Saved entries
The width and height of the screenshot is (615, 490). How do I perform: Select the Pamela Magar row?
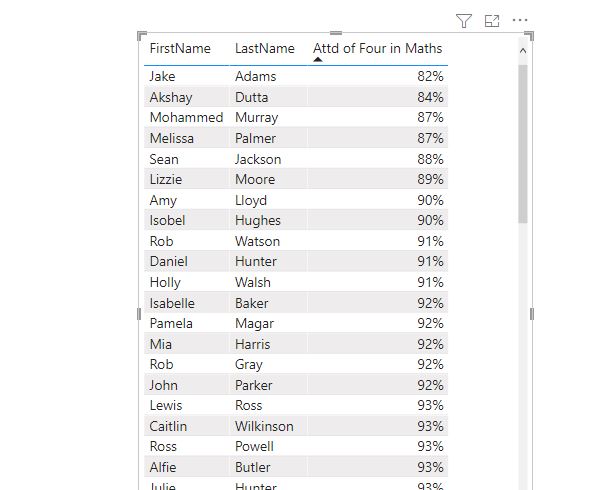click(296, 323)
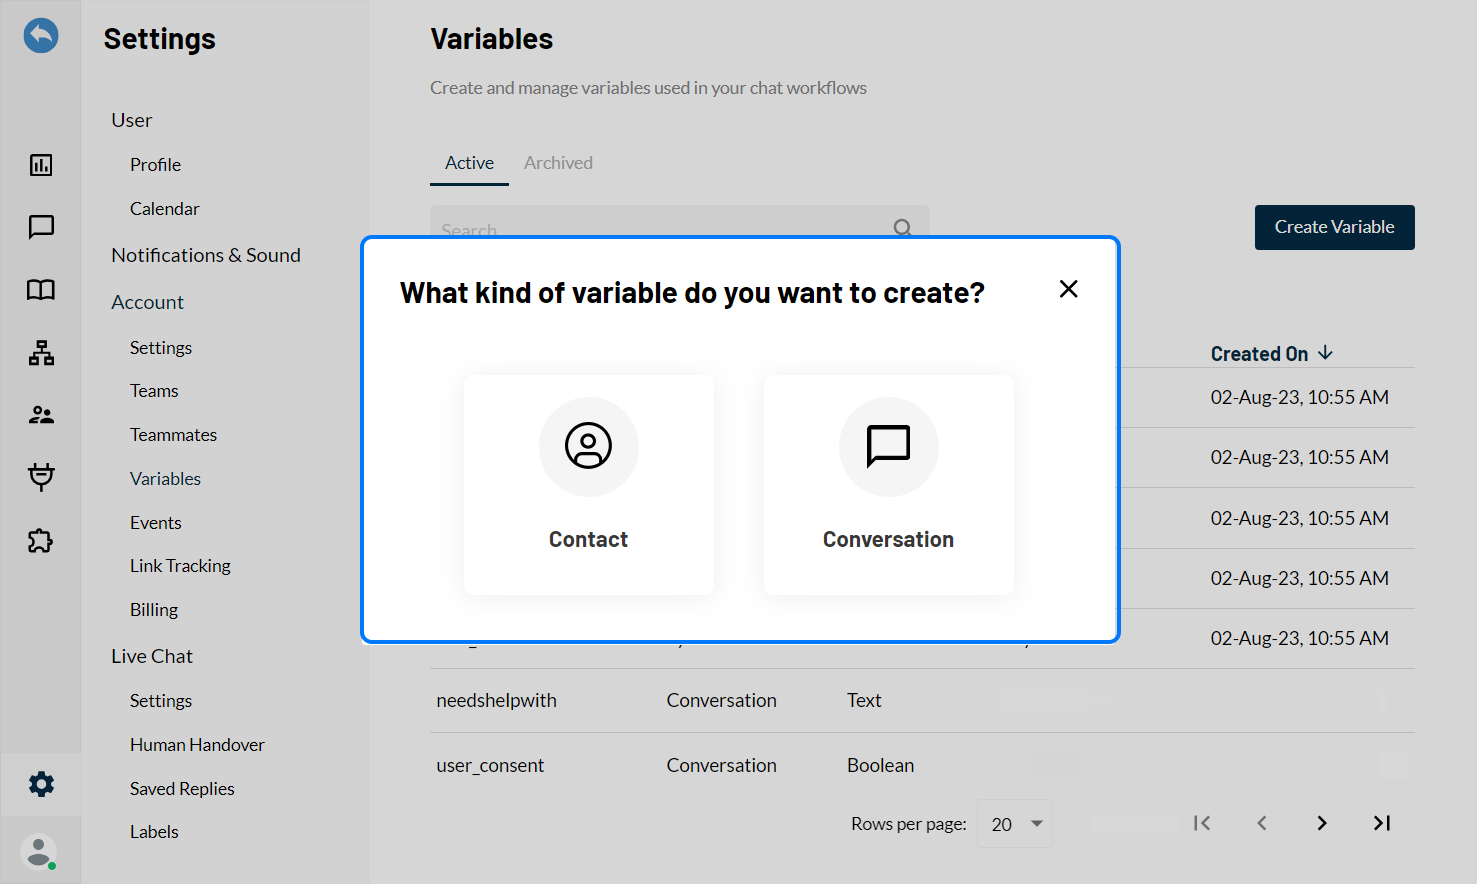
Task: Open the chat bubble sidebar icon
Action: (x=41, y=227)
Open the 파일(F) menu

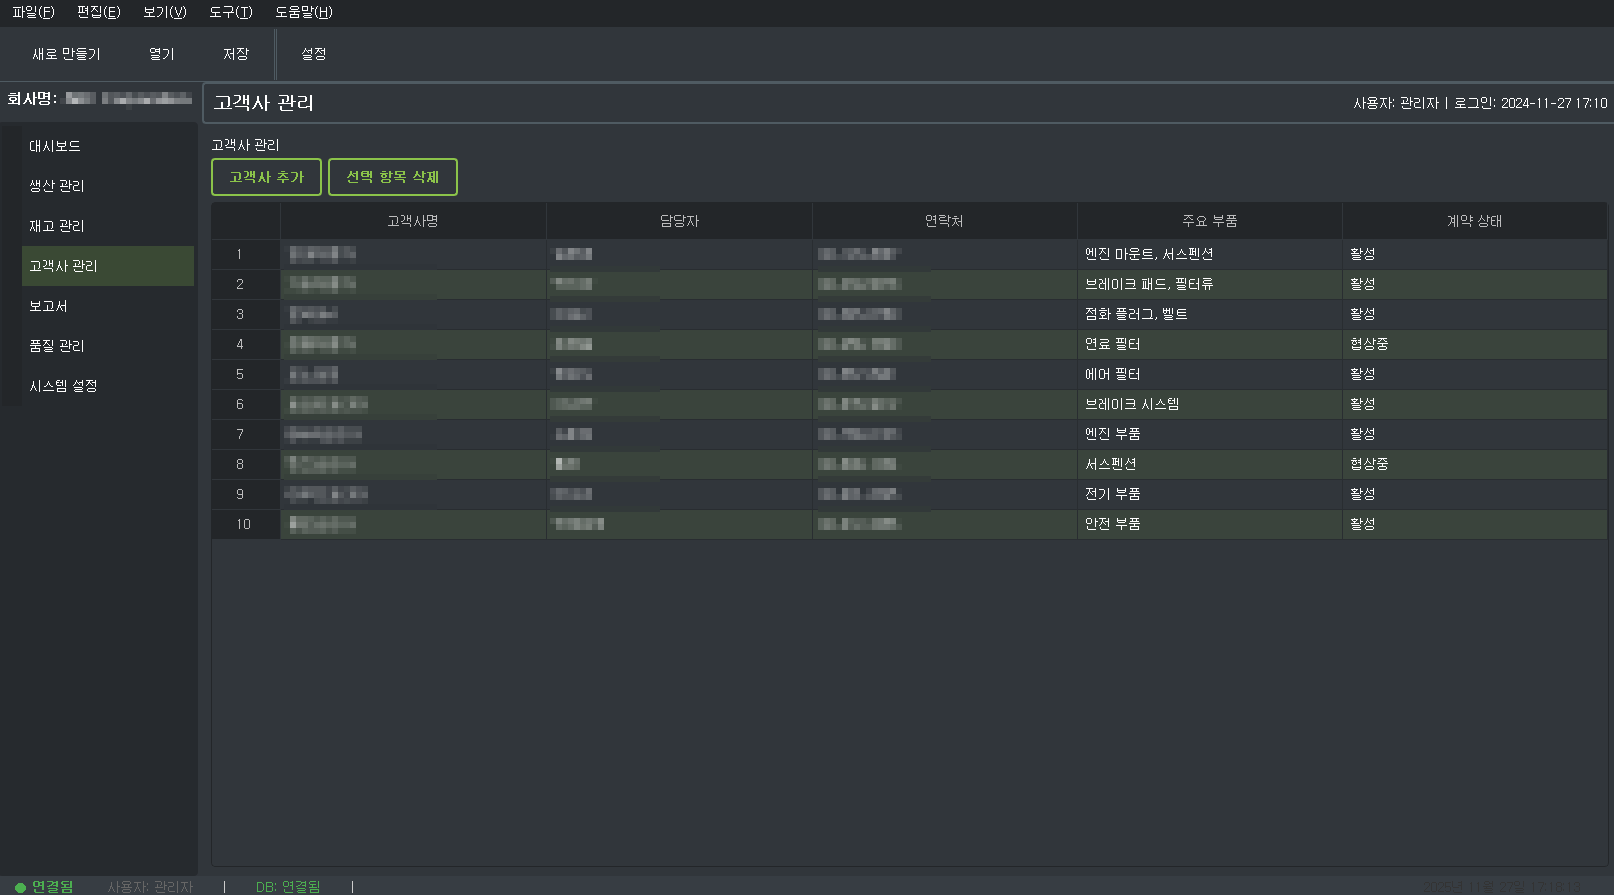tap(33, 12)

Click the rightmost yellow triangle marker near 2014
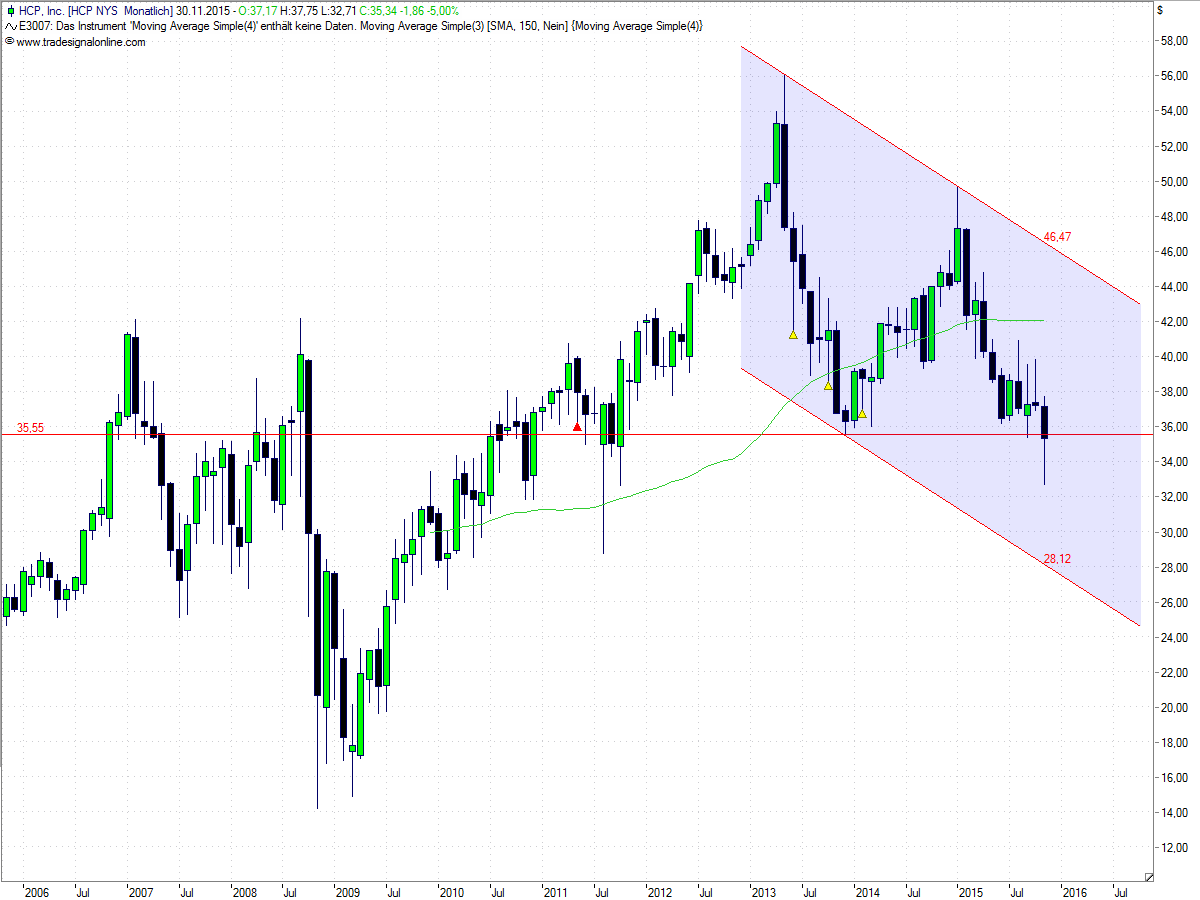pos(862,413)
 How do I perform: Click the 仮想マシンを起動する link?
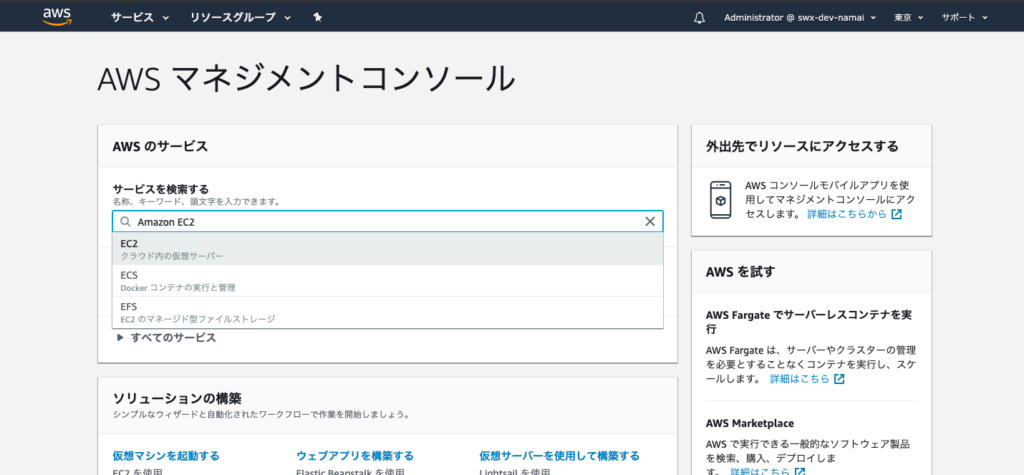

- **Instructions for the task**:
All of the records above are to be copied exactly, minus the pictures.

- **Exercise answer**:
The width and height of the screenshot is (615, 490). How do I perform: Select the Pamela Magar row?
click(296, 323)
Task: Open the chat bubble sidebar icon
Action: (x=41, y=227)
Open the 파일(F) menu

tap(33, 12)

Click the rightmost yellow triangle marker near 2014
pos(862,413)
 How do I perform: Click the 仮想マシンを起動する link?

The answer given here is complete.